▶ _QUOTED PASSAGE_
Screw compressor with multi-layered coating of the rotor screws
Abstract
The invention relates to a screw compressor comprising a compressor housing having two rotor screws mounted axially parallel therein, which mesh with each other in a compression space, can be driven by a drive and are synchronized with each other in their rotational movement, wherein the rotor screws each have a single-part or multi-part base body with two end faces and a profiled surface extending therebetween, and shaft ends projecting beyond the end faces, wherein at least the profiled surface is formed in multiple layers, comprising a first, inner layer and a second, outer layer, wherein the first, inner layer and the second, outer layer both comprise or are formed from a thermoplastic synthetic material, wherein particles or pores supporting a running-in process are embedded in the second, outer layer and the thermoplastic synthetic material defines a matrix for receiving the particles or for forming the pores.
Claims
exact text as granted — not AI-modified1 . A screw compressor comprising a compressor housing having two rotor screws mounted axially parallel therein, which mesh with each other in a compression space, are driven by means of a drive and are synchronized with each other in their rotational movement, wherein the rotor screws each have a single-part or multi-part base body with two end faces and a profiled surface extending therebetween and shaft ends projecting beyond the end faces;
wherein: at least the profiled surface is formed in a multilayer manner comprising a first, inner layer on the profiled surface, and a second, outer layer on the first, inner layer, wherein the first, inner layer and the second, outer layer both comprise or are formed from a thermoplastic synthetic material, wherein the proportion of thermoplastic synthetic material in the first, inner layer based on a total mass is at least 95 wt %, and the proportion of thermoplastic synthetic material in the second, outer layer based on a total mass is at least 50 wt %; particles or pores supporting a running-in process are embedded in the second, outer layer and the thermoplastic synthetic material defines a matrix for receiving the particles or for forming the pores, respectively, wherein when particles are in the second, outer layer, a minimum proportion of the particles in the second, outer layer is 5 wt %, and a maximum proportion of the thermoplastic synthetic material in the second, outer layer is 95 wt %, wherein when pores with no particles are provided in the second, outer layer, a volume fraction of pores in the second, outer layer is above 5 wt %, and the screw compressor is an oil-free compressing, in particular dry compressing, screw compressor.
2 . The screw compressor according to claim 1 , wherein the particles are present in microencapsulated form, wherein at least a first substance is surrounded by a second substance as a shell material.

▶ _INSTRUCTION A_
Update everything in the screw compressor patent from "2 . The screw" down to "a shell material.", replacing "shell material" with "coating material".
▶ _INSTRUCTION B_
In the screw compressor patent, what is the minimum proportion of thermoplastic synthetic material in the first, inner layer, based on total mass?
▶ _INSTRUCTION C_
Pick up the screw compressor patent claims from where they stop and continue them.

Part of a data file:
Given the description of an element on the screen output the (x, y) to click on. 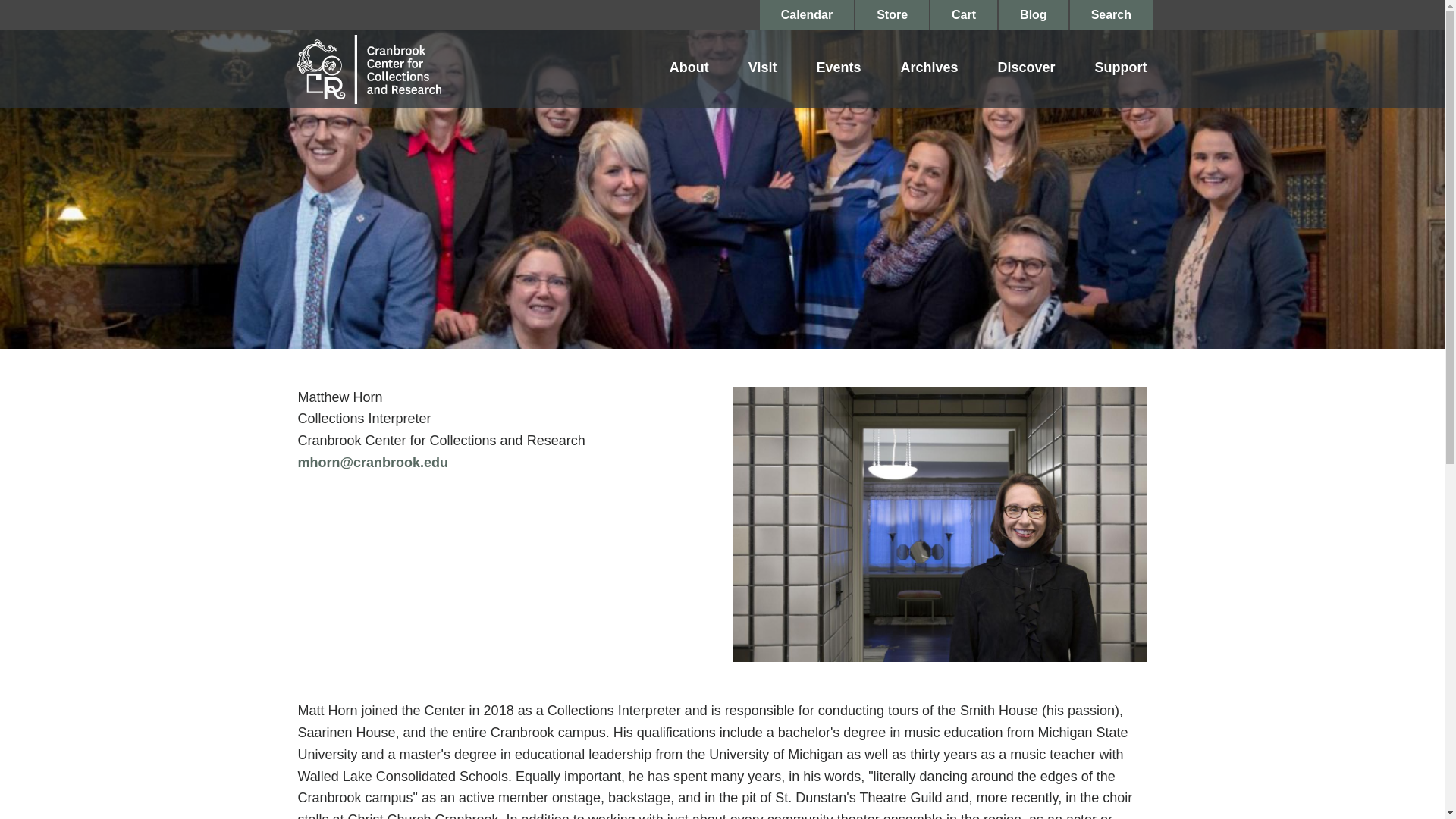
Blog (1033, 15)
 Home (369, 68)
Cart (963, 15)
Store (892, 15)
Calendar (806, 15)
About (689, 69)
Archives (928, 69)
Events (837, 69)
Visit (762, 69)
Search (1111, 15)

▶ _OUTPUT A_
2 . The screw compressor according to claim 1 , wherein the particles are present in microencapsulated form, wherein at least a first substance is surrounded by a second substance as a coating material.

▶ _OUTPUT B_
At least 95 wt %.

▶ _OUTPUT C_
3 . The screw compressor according to claim 2 , wherein the second substance comprises plastic, and the first substance comprises an active substance configured to support the running-in process.
4 . The screw compressor according to claim 1 , further comprising shaft ends and wherein:
the at least one rotor screw is connected to the shaft ends comprising a bearing seat, and each of the bearing seats is uncoated by the first, inner layer and the second, outer layer.
5 . The screw compressor according to claim 1 , wherein
in addition to the profiled surface of at least one rotor screw, one or both end faces of the at least one rotor screw are coated in multiple layers comprising the first, inner layer and the second, outer layer, wherein the first, inner layer and the second, outer layer on the one or both end faces of the at least one rotor screw comprise or are formed from the thermoplastic synthetic material, and the particles or pores supporting a running-in process are embedded in the second, outer layer and the thermoplastic synthetic material defines a matrix for receiving the particles or for forming the pores.
6 . The screw compressor according to claim 1 , further comprising a nanoceramic layer coating on the profiled surface, wherein the first, inner layer is on the nanoceramic layer.
7 . The screw compressor according to claim 6 , wherein the nanoceramic layer is a zirconium nanoceramic.
8 . The screw compressor according to claim 1 , wherein:
the thermoplastic synthetic material for forming the first, inner layer and the second, outer layer is a semi-crystalline high-performance thermoplastic synthetic material.
9 . The screw compressor according to claim 1 , wherein:
the thermoplastic synthetic material comprises a polyaryletherketone (PAEK) or at least substantially consists of a polyaryletherketone (PAEK) to form the first, inner layer and the second, outer layer.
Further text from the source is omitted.